◆ Given entries ◆

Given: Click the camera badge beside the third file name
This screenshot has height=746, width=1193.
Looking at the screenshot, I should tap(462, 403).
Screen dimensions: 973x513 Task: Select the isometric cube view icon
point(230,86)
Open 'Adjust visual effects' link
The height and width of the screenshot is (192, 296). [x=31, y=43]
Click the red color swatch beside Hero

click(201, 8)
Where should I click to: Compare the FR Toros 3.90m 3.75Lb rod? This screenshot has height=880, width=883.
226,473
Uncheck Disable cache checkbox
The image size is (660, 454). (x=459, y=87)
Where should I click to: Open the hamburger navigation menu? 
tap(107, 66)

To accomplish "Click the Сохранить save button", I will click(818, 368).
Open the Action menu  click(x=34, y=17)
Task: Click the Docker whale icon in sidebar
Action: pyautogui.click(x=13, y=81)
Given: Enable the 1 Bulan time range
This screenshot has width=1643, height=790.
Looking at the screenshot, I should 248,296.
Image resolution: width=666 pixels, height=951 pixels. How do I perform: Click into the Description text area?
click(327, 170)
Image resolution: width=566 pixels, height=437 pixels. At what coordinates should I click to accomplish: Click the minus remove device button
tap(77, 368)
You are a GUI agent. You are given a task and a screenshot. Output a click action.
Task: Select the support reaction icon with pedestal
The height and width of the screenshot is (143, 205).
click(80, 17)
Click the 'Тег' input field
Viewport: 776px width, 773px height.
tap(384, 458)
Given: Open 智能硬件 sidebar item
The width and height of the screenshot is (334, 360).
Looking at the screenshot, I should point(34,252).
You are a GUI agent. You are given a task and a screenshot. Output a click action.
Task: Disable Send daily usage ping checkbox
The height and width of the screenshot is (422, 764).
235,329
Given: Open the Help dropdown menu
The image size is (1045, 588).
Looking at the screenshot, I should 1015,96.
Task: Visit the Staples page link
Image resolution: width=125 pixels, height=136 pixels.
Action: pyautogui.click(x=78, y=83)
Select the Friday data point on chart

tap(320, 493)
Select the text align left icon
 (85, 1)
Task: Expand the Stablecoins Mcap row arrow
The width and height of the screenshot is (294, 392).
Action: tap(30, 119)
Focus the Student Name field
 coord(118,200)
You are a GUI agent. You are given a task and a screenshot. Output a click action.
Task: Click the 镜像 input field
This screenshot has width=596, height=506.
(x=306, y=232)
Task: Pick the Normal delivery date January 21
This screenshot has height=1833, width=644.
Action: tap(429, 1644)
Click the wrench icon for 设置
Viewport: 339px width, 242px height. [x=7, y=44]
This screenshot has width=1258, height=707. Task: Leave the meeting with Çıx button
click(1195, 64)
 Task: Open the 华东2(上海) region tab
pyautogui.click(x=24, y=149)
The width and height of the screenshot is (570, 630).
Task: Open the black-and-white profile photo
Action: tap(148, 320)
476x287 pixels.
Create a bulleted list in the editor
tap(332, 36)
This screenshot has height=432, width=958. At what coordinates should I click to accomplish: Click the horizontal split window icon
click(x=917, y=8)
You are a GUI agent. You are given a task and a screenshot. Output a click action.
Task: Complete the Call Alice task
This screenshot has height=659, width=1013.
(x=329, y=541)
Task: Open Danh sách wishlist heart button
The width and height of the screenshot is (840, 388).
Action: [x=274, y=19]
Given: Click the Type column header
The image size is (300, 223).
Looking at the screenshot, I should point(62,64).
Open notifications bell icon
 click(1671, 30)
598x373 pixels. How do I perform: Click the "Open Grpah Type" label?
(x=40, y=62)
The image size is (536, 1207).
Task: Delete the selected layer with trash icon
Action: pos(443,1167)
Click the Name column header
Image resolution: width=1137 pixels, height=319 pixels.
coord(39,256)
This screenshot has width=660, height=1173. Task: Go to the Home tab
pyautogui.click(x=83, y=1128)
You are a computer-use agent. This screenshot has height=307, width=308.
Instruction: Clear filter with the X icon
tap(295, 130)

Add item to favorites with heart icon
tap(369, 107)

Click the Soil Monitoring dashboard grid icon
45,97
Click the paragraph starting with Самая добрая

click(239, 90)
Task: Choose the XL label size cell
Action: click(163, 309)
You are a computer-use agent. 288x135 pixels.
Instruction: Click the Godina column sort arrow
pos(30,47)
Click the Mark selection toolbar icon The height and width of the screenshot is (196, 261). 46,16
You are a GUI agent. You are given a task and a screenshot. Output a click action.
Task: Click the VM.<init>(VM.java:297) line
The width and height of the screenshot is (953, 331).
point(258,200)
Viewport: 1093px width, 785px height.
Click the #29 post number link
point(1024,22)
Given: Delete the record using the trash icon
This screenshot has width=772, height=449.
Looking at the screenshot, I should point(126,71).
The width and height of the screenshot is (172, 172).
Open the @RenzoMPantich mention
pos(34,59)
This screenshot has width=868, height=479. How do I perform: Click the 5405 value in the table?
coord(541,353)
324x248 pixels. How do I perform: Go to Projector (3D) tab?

◆ Task prompt ◆
Please copy, exactly as written, every line in the listing above from the line with "The width and height of the screenshot is (953, 331)." up to and including the line with "The width and height of the screenshot is (172, 172).".

◆ Solution to the problem ◆
The width and height of the screenshot is (953, 331).
point(258,200)
Viewport: 1093px width, 785px height.
Click the #29 post number link
point(1024,22)
Given: Delete the record using the trash icon
This screenshot has width=772, height=449.
Looking at the screenshot, I should point(126,71).
The width and height of the screenshot is (172, 172).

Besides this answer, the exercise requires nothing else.